First, we did a better job of running our process through our customers’ CRM. This was back in the old RevBoss consulting days, but it does point to the importance of running all of your sales prospecting data through a single database of record.
Next, we did a better job of organizing our data internally using Google Drive and Basecamp. We used Drive to create a storage system data sheets that we might need again down the road — for example a list of companies that use XYZ software. We used Basecamp to store the data for each customer / project / segment. We were still fighting the spreadsheet problem, but at least we were better organized and the left hand knew what the right hand was doing.
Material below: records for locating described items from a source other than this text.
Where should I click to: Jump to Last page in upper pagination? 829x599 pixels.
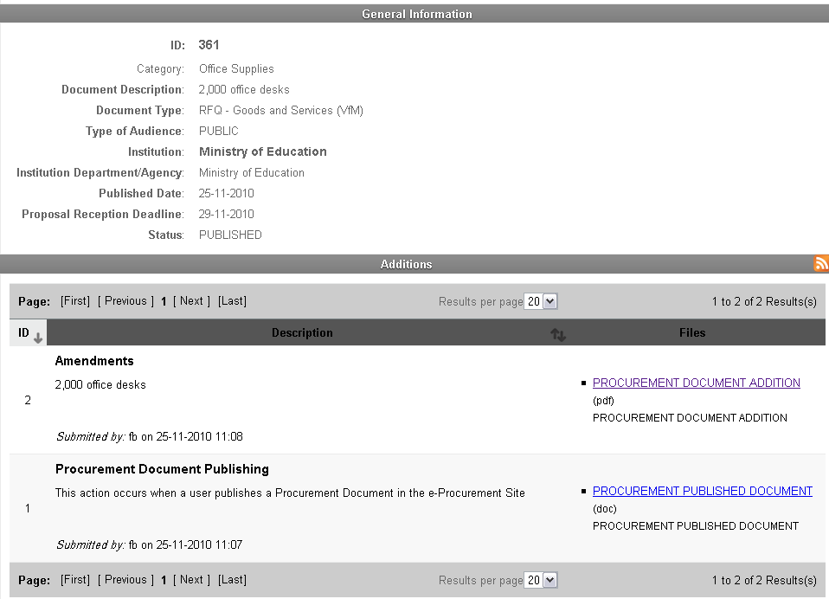click(232, 301)
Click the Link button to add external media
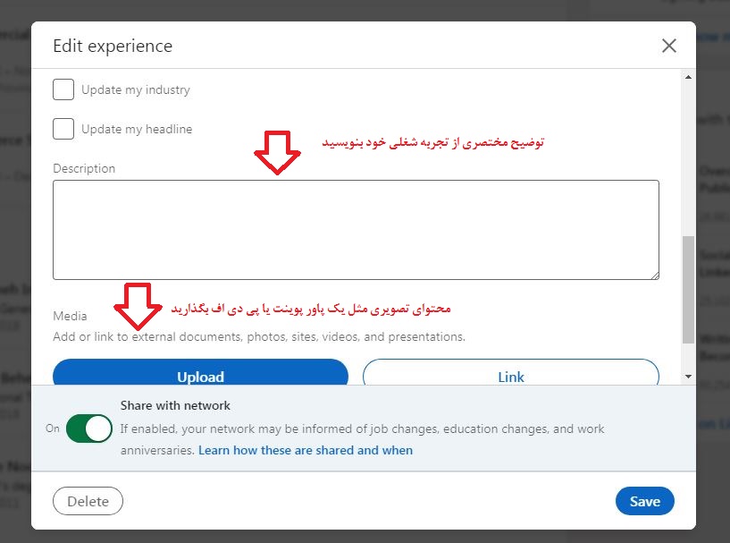Viewport: 730px width, 543px height. [510, 377]
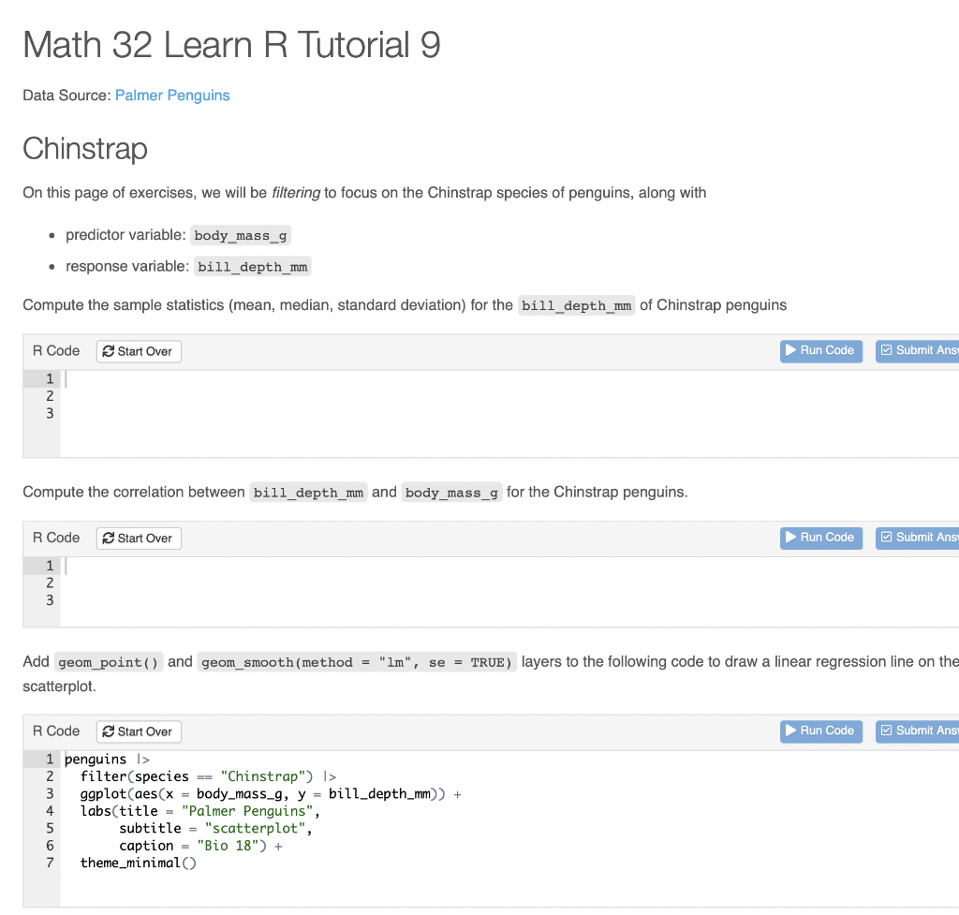Screen dimensions: 959x915
Task: Click the play icon on the correlation exercise Run Code button
Action: (791, 538)
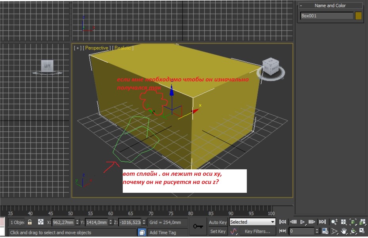Screen dimensions: 368x238
Task: Open Time Configuration icon
Action: (x=325, y=231)
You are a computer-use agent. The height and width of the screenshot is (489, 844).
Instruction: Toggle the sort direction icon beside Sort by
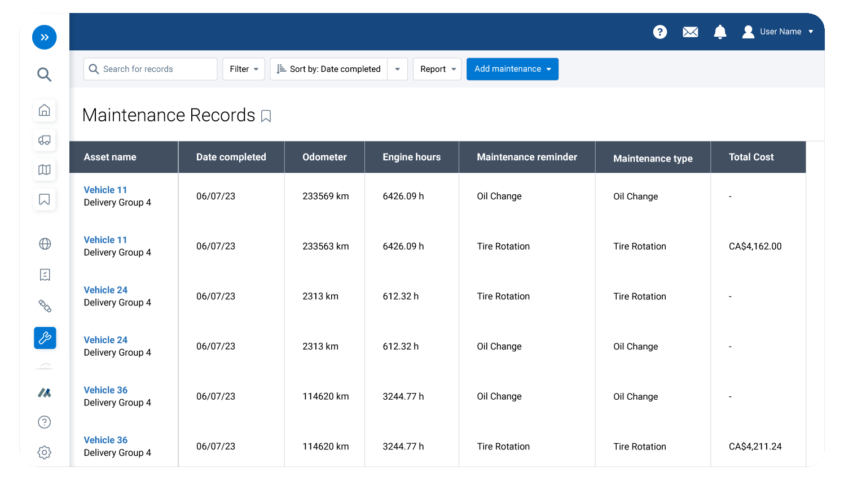[x=282, y=68]
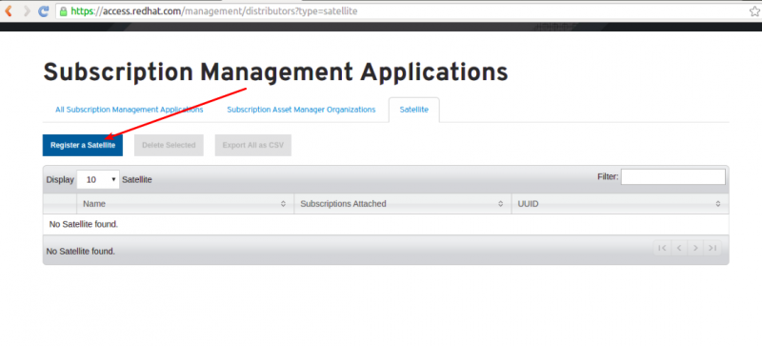Go to first page pagination icon

(662, 248)
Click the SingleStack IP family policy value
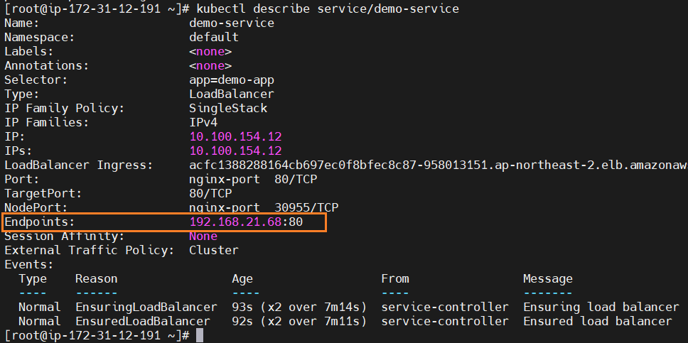Screen dimensions: 688x343 point(228,109)
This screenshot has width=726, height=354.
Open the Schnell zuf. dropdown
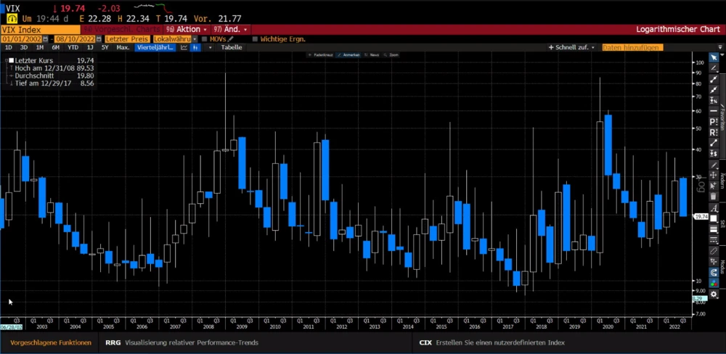[571, 47]
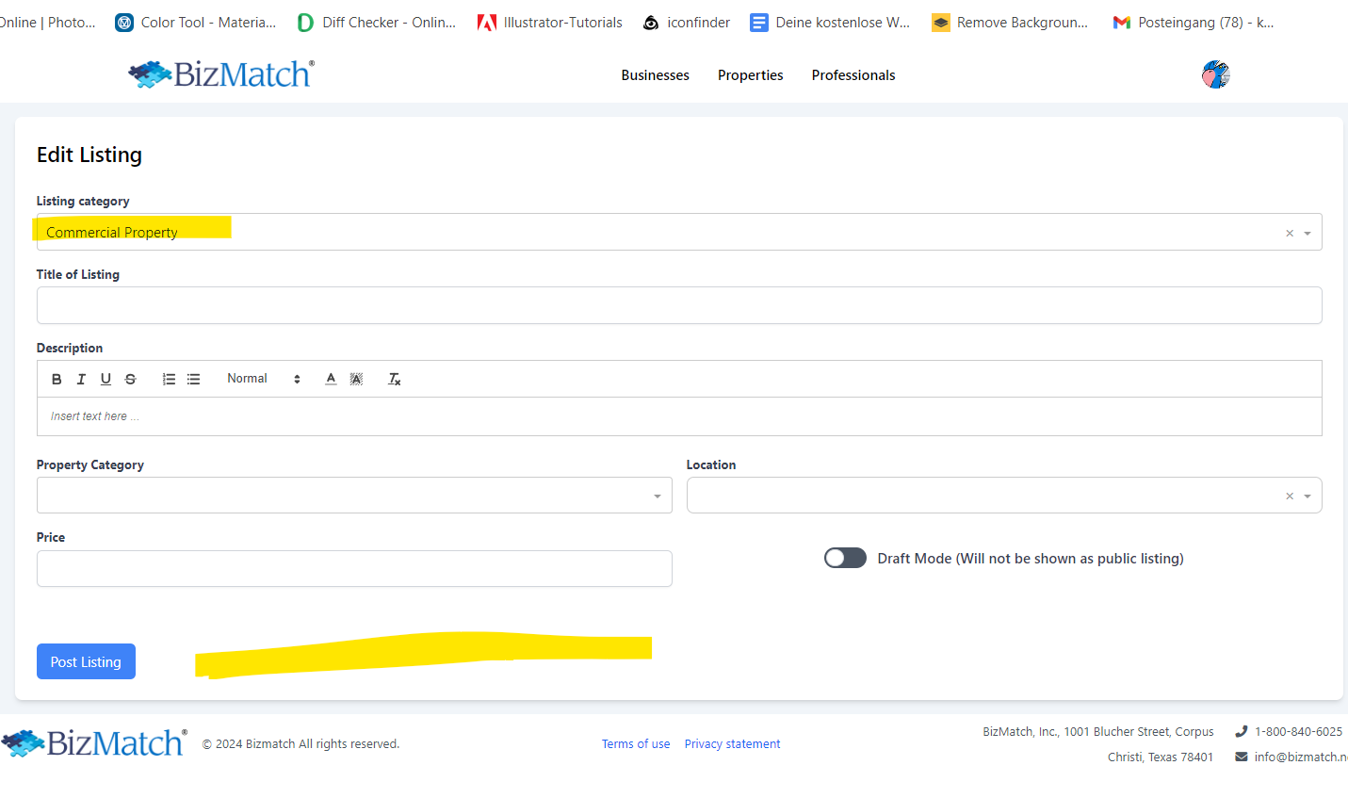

Lastly — and most importantly — we got serious about building a product to solve the sales development spreadsheet problem…and many, many other related problems! Case in point, we’ve already turned the following spreadsheet-driven processes into automated, consolidated process in RevBoss, our sales development software platform:
- Sources your prospects based on your search criteria.
- Cleans company names and validates capitalization.
- Ensures that you email one prospect per domain at a time.
- Augments prospects with personalized content — e.g. “I read your blog post about…”
- Suppresses existing customers, prospects from your sales outreach.
- Receives bounces and re-tries them automatically.
…all of which were spreadsheets that we managed internally at one point.
We still have more spreadsheets open at RevBoss than we should, but we’re light years beyond where we were. And we’ve got our sites set on destroying more sales development spreadsheets as we go!